One example of being jerks: http://blog.jgc.org/2006/07/sense-of-humor-failure-at-digg.h...
After that I was unbanned, but not after an employee of Digg defamed me in a blog post by making false claims: http://blog.jgc.org/2006/07/unbanned-from-digg.html
And here's an example of how reddit people weren't jerks when I inadvertently brought the site great slowness: http://blog.jgc.org/2010/09/tale-of-two-cultures.html
Digg wanted to make money.
If Conde hadn't bought Reddit, then it would likely have been a far closer race.
When your competition isn't interested in making money, you're always going to be at a major disadvantage.
Prior to the Internet you had mass media controlling distribution. The Internet comes along and you have things like Usenet and the proto-Web.
Then comes the first crowdsourcing sites to allow people to find content without employing people to curate that information. Slashdot was certainly early in this trend.
What Digg allowed is a certain band of people to control the information flow. People would get paid to promote submissions as it became clear that a front-page submission generated a lot of pageviews.
But what became apparent with all these community sites (and this includes forums) is they start with an early group who provide value to each other. This group ends up becoming insular. De facto standards form.
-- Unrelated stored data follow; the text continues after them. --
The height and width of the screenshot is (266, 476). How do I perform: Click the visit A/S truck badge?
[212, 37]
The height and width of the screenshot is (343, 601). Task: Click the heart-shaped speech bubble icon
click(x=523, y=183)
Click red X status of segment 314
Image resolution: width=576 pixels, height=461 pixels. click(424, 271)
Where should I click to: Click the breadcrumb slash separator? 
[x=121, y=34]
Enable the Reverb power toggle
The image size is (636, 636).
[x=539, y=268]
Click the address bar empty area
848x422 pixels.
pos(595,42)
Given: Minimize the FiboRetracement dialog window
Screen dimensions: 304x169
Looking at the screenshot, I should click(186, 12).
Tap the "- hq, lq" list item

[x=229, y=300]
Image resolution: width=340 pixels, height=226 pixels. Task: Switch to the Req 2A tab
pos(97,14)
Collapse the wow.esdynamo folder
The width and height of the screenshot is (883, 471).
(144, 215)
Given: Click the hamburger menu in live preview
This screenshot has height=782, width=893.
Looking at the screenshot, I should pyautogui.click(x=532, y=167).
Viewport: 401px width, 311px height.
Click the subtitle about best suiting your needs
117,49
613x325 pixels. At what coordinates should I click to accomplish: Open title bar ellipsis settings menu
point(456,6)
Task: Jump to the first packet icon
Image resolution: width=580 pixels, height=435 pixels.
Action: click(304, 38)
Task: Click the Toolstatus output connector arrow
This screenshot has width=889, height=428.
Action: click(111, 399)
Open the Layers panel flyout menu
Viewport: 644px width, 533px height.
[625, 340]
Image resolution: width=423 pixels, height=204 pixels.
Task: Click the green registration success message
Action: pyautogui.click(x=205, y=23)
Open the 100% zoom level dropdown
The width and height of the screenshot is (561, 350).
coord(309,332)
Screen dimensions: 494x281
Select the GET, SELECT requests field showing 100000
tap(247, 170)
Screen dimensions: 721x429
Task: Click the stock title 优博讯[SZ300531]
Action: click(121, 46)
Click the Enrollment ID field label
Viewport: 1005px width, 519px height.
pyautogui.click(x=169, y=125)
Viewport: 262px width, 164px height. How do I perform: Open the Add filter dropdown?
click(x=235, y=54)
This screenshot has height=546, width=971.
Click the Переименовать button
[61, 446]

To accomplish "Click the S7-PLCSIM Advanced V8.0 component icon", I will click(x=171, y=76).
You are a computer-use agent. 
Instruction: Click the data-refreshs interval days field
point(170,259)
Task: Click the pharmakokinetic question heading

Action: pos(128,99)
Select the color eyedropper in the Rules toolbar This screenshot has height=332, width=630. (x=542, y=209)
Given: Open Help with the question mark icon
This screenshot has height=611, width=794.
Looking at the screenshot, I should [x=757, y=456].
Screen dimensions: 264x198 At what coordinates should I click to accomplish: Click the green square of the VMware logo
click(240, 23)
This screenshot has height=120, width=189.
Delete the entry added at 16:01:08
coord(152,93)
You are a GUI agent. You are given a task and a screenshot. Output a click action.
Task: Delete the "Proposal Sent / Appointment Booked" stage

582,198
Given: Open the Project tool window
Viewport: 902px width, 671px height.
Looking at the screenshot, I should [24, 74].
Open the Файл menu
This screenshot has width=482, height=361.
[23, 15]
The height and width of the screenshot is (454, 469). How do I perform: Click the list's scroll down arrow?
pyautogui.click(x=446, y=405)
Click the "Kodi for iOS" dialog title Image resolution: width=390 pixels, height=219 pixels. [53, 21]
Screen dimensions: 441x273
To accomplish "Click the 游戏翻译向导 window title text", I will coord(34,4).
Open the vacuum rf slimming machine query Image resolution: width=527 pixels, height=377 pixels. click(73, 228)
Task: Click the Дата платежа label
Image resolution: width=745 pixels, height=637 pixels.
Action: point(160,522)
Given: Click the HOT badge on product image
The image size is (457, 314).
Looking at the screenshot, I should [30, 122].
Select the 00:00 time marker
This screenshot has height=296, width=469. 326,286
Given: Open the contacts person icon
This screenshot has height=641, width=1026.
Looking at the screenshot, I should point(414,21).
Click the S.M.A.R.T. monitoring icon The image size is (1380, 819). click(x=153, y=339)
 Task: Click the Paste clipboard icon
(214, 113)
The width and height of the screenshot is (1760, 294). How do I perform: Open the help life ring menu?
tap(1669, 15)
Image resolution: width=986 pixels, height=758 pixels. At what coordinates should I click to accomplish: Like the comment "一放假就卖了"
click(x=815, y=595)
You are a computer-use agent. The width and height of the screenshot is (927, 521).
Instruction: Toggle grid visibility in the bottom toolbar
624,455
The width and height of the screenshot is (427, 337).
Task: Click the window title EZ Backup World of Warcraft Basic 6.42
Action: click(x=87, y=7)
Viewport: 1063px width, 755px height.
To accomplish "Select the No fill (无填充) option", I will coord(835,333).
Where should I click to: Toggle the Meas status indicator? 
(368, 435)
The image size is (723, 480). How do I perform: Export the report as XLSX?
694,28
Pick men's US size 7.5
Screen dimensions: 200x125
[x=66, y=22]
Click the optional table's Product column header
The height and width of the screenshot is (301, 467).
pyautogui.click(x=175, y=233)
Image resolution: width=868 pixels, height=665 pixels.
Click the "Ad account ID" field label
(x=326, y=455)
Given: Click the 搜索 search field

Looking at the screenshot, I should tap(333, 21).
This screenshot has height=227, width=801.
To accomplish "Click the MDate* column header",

But even in the Usenet days you had the "September" problem (where new college freshmen would get Internet access and not understand the "rules" and conventions that were in place and would ask questions that had already been answered, etc).
Basically all these social sites get worse over time as the masses flood in.
Digg died because the idea that there is a central source for news was a holdover idea from the old media days. Reddit understood this. Global reddit is basically useless. The subreddits are the only remotely interesting thing about reddit.
People complain about how HN is getting worse. That's probably true and it is true (and will continue to be true) of any such social site in the future.
I've heard the same complaints about Twitter.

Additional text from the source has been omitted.